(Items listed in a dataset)
──────────
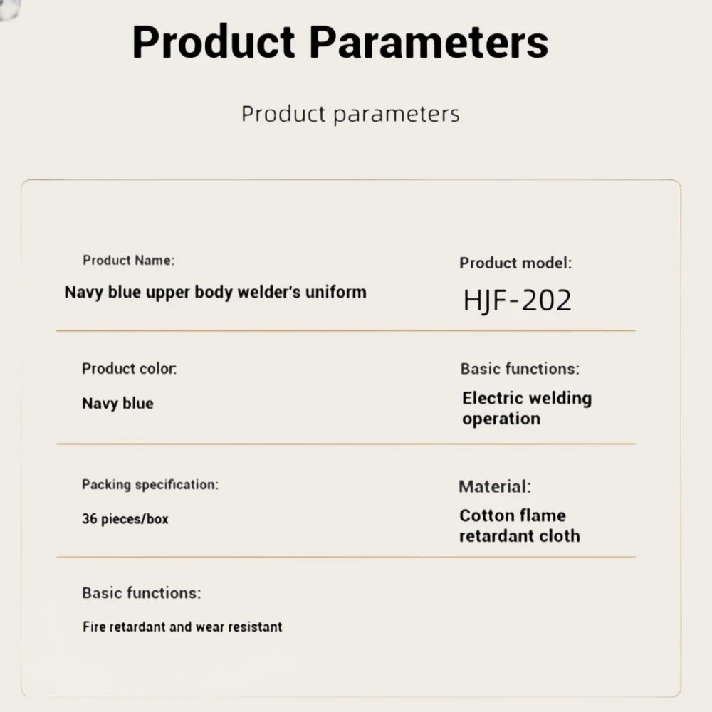Image resolution: width=712 pixels, height=712 pixels.
Task: Select the "Electric welding operation" value text
Action: coord(526,408)
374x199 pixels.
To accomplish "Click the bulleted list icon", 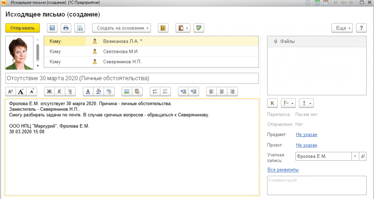I will coord(155,91).
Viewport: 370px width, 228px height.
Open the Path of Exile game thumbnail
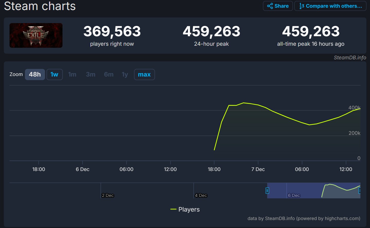[36, 35]
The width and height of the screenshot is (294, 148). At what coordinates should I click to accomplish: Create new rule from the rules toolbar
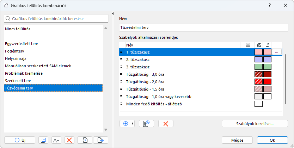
──────────
▶ Your instructions:
From the line with "Open the Path of Exile game thumbnail" to the last line above, restate each line word for word, but skip the pictures.

▶ Your solution:
Open the Path of Exile game thumbnail
[36, 35]
The width and height of the screenshot is (294, 148). At what coordinates should I click to accomplish: Create new rule from the rules toolbar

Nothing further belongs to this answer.